Required work:
Each record that follows must be printed exactly as given.

The input:
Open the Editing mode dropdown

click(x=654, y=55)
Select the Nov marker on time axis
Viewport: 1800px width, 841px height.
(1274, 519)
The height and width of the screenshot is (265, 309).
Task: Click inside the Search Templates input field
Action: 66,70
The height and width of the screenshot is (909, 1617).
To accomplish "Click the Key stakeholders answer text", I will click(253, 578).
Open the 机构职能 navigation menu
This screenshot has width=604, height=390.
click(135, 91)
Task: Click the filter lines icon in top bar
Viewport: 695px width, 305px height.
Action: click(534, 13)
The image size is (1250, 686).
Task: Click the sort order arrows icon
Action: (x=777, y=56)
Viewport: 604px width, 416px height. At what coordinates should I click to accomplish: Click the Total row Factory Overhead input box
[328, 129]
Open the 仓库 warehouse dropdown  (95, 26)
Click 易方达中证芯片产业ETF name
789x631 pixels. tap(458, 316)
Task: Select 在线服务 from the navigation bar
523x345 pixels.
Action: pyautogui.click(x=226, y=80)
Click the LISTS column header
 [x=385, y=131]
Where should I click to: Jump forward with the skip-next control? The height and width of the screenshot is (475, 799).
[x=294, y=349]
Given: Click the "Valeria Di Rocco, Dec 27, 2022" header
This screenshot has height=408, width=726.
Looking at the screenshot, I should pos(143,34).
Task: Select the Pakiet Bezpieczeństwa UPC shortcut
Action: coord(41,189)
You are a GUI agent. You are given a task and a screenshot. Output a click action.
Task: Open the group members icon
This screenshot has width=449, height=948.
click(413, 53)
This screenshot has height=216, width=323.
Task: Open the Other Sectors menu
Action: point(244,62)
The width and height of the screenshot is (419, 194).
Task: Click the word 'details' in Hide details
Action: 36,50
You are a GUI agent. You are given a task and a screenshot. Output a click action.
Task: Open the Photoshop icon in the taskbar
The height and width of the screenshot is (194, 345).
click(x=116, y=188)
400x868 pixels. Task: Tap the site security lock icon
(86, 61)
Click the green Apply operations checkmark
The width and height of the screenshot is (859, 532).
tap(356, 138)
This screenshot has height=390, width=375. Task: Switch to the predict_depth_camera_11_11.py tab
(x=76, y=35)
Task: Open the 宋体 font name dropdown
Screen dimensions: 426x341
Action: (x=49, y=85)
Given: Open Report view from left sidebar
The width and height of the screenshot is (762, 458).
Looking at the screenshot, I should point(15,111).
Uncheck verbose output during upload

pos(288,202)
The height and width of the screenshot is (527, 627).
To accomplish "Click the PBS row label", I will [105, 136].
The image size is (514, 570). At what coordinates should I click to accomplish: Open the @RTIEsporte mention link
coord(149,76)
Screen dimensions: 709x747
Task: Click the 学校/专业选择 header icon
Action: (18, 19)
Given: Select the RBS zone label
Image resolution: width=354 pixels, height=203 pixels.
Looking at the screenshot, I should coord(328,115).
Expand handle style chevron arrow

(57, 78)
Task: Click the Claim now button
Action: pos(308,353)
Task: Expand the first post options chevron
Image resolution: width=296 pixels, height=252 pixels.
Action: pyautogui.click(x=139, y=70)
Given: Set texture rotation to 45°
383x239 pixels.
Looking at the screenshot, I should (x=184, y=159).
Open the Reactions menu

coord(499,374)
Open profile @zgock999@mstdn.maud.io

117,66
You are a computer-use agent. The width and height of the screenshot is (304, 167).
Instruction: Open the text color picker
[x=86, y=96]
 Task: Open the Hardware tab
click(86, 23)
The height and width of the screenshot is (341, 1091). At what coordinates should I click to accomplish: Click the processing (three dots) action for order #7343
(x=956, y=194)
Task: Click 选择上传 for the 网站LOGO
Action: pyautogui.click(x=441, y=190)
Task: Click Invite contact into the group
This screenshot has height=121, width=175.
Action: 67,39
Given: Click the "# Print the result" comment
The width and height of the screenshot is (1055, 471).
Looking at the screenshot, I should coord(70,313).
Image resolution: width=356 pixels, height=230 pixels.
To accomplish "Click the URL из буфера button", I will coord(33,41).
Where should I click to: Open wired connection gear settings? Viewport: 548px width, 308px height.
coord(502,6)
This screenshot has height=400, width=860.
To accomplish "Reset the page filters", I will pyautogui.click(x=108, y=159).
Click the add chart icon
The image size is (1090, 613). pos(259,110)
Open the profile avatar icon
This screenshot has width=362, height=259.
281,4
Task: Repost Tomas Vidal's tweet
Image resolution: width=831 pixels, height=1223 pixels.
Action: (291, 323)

Your solution:
Open the Editing mode dropdown

click(x=654, y=55)
Select the Nov marker on time axis
Viewport: 1800px width, 841px height.
(1274, 519)
The height and width of the screenshot is (265, 309).
Task: Click inside the Search Templates input field
Action: 66,70
The height and width of the screenshot is (909, 1617).
To accomplish "Click the Key stakeholders answer text", I will click(253, 578).
Open the 机构职能 navigation menu
This screenshot has width=604, height=390.
click(135, 91)
Task: Click the filter lines icon in top bar
Viewport: 695px width, 305px height.
Action: click(534, 13)
The image size is (1250, 686).
Task: Click the sort order arrows icon
Action: (x=777, y=56)
Viewport: 604px width, 416px height. At what coordinates should I click to accomplish: Click the Total row Factory Overhead input box
[328, 129]
Open the 仓库 warehouse dropdown  (95, 26)
Click 易方达中证芯片产业ETF name
789x631 pixels. tap(458, 316)
Task: Select 在线服务 from the navigation bar
523x345 pixels.
Action: pyautogui.click(x=226, y=80)
Click the LISTS column header
 [x=385, y=131]
Where should I click to: Jump forward with the skip-next control? The height and width of the screenshot is (475, 799).
[x=294, y=349]
Given: Click the "Valeria Di Rocco, Dec 27, 2022" header
This screenshot has height=408, width=726.
Looking at the screenshot, I should pos(143,34).
Task: Select the Pakiet Bezpieczeństwa UPC shortcut
Action: coord(41,189)
You are a GUI agent. You are given a task and a screenshot. Output a click action.
Task: Open the group members icon
This screenshot has width=449, height=948.
click(413, 53)
This screenshot has height=216, width=323.
Task: Open the Other Sectors menu
Action: point(244,62)
The width and height of the screenshot is (419, 194).
Task: Click the word 'details' in Hide details
Action: 36,50
You are a GUI agent. You are given a task and a screenshot. Output a click action.
Task: Open the Photoshop icon in the taskbar
The height and width of the screenshot is (194, 345).
click(x=116, y=188)
400x868 pixels. Task: Tap the site security lock icon
(86, 61)
Click the green Apply operations checkmark
The width and height of the screenshot is (859, 532).
tap(356, 138)
This screenshot has height=390, width=375. Task: Switch to the predict_depth_camera_11_11.py tab
(x=76, y=35)
Task: Open the 宋体 font name dropdown
Screen dimensions: 426x341
Action: (x=49, y=85)
Given: Open Report view from left sidebar
The width and height of the screenshot is (762, 458).
Looking at the screenshot, I should point(15,111).
Uncheck verbose output during upload

pos(288,202)
The height and width of the screenshot is (527, 627).
To accomplish "Click the PBS row label", I will [105, 136].
The image size is (514, 570). At what coordinates should I click to accomplish: Open the @RTIEsporte mention link
coord(149,76)
Screen dimensions: 709x747
Task: Click the 学校/专业选择 header icon
Action: (18, 19)
Given: Select the RBS zone label
Image resolution: width=354 pixels, height=203 pixels.
Looking at the screenshot, I should coord(328,115).
Expand handle style chevron arrow

(57, 78)
Task: Click the Claim now button
Action: pos(308,353)
Task: Expand the first post options chevron
Image resolution: width=296 pixels, height=252 pixels.
Action: pyautogui.click(x=139, y=70)
Given: Set texture rotation to 45°
383x239 pixels.
Looking at the screenshot, I should (x=184, y=159).
Open the Reactions menu

coord(499,374)
Open profile @zgock999@mstdn.maud.io

117,66
You are a computer-use agent. The width and height of the screenshot is (304, 167).
Instruction: Open the text color picker
[x=86, y=96]
 Task: Open the Hardware tab
click(86, 23)
The height and width of the screenshot is (341, 1091). At what coordinates should I click to accomplish: Click the processing (three dots) action for order #7343
(x=956, y=194)
Task: Click 选择上传 for the 网站LOGO
Action: pyautogui.click(x=441, y=190)
Task: Click Invite contact into the group
This screenshot has height=121, width=175.
Action: 67,39
Given: Click the "# Print the result" comment
The width and height of the screenshot is (1055, 471).
Looking at the screenshot, I should coord(70,313).
Image resolution: width=356 pixels, height=230 pixels.
To accomplish "Click the URL из буфера button", I will coord(33,41).
Where should I click to: Open wired connection gear settings? Viewport: 548px width, 308px height.
coord(502,6)
This screenshot has height=400, width=860.
To accomplish "Reset the page filters", I will pyautogui.click(x=108, y=159).
Click the add chart icon
The image size is (1090, 613). pos(259,110)
Open the profile avatar icon
This screenshot has width=362, height=259.
281,4
Task: Repost Tomas Vidal's tweet
Image resolution: width=831 pixels, height=1223 pixels.
Action: (291, 323)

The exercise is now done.